Проклятие рода - Шкваров Алексей Геннадьевич. Страница 138

- Ну и что?

- Ничего! Шпион уехал в Улеаборг и не вернулся оттуда. Может, утонул. И после этого ты хочешь, чтобы я верил любым россказням о якобы измене твоей королеве тебе? Сколько раз покушались на тебя самого, сколько раз поднимались восстания против тебя… Любая ложь становится очень правдоподобной, если в ней присутствует крупица истины! Но мутный поток не станет чище, если в него выплеснуть ковш родниковой воды! Разве Сванте Стуре не был обручен с Маргарет, когда ты разорвал их помолвку и забрал ее себе в жены? Разве это не правда? Что стоит лишь намекнуть на то, что их роман продолжился за твоей спиной? Ничего не стоит! Потому что ты в это сразу поверишь! Как поверишь тут же и в то, что принц Юхан не твой сын! Ах, какая романтическая и, главное, правдоподобная история бы получилась! Все знают твои слабые стороны, мой король, - невесело усмехнулся Олаф, - Ты вспыльчив, крут нравом, скор на расправу. Еще не дослушав до конца, ты готов проломить голову любому лишь за первые произнесенные слова, которые тебе не понравятся и вызовут твою неукротимую и беспощадную ярость. Можно подумать о твоем характере известно лишь мне одному! О нем не знает больше никто! – Советник всплеснул руками. – Ни твоя жена, ни двор, ни народ! Твоя Маргарет покорно подставит свою голову, а заодно голову сына, матери Эббы, сестры Марты, под топор палача или твой молоток? Они похожи на самоубийц? Что молчишь, Густав?
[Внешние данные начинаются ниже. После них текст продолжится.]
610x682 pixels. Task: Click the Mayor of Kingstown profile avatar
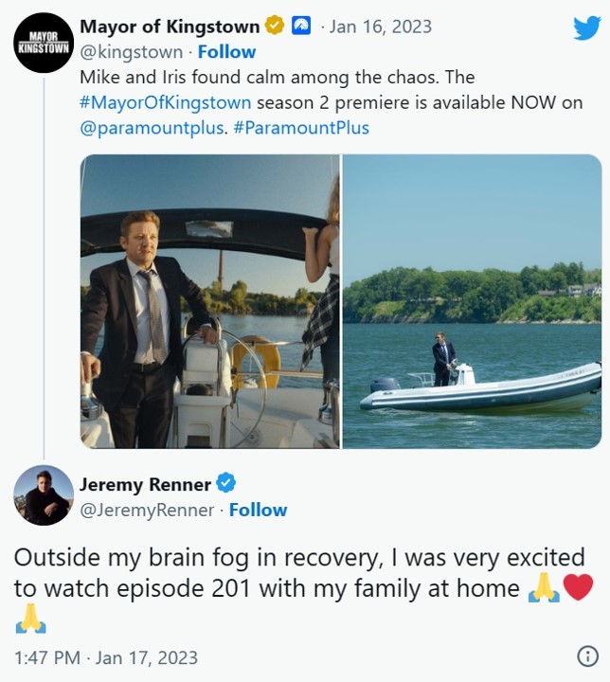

Катарина Саксен-Лауэмбургская, Маргарет, Эбба, Марта… продолжить список, мой благородный правитель? Ты хочешь переплюнуть Эйрика Кровавую Секиру ? Ты хочешь, чтобы все шведские кланы и вся Европа ополчилась против нас?

- Я не хочу прослыть рогоносцем! – Прорычал король. – Это вопрос чести!

- Черт бы вас побрал с вашей честью! Вы так с ней возитесь…

- Тебе этого не понять! – Презрительно хмыкнул Густав.

- Куда уж мне, сыну кузнеца… Благородные рыцари, благородные дамы… Только откуда у вас такое количество незаконнорожденных детей? Слово «честь» на мой взгляд простолюдина, слишком мало соотносится с такими понятиями, как мораль, нравственность, целомудрие, зато стоит совсем рядом со словом «смерть». Вы готовы убить любого и умереть сами за один лишь взгляд, неосторожно оброненное слово, сплетню, я уже не говорю о лжи и клевете. Как же легко отобрать у вас жизнь! У того же Сванте Стуре, лишенного тобой невесты, более чем достаточно оснований, чтобы всадить тебе кинжал в спину!

- Стуре – сопляк! – Король уселся рядом с бывшим советником на скамью и сплюнул на пол.

- Я сказал - в спину, Густав.

- Все равно сопляк!

- Хорошо, ты поверишь в любую сказку, затрагивающую твою честь, убьешь кого-нибудь, например, свою жену, выберешь себе следующую, отобрав ее у другого, а он окажется не сопляком. И что дальше? Нет короля Густава Ваза, нет наследников, потому что я в таком случае не дам и эре за жизнь малолетнего Эрика, нет и нашей Швеции… Ты забыл или не знал никогда одну древнюю римскую мудрость о том, что жена Цезаря всегда вне подозрений! Кстати, ты спрашивал свою жену?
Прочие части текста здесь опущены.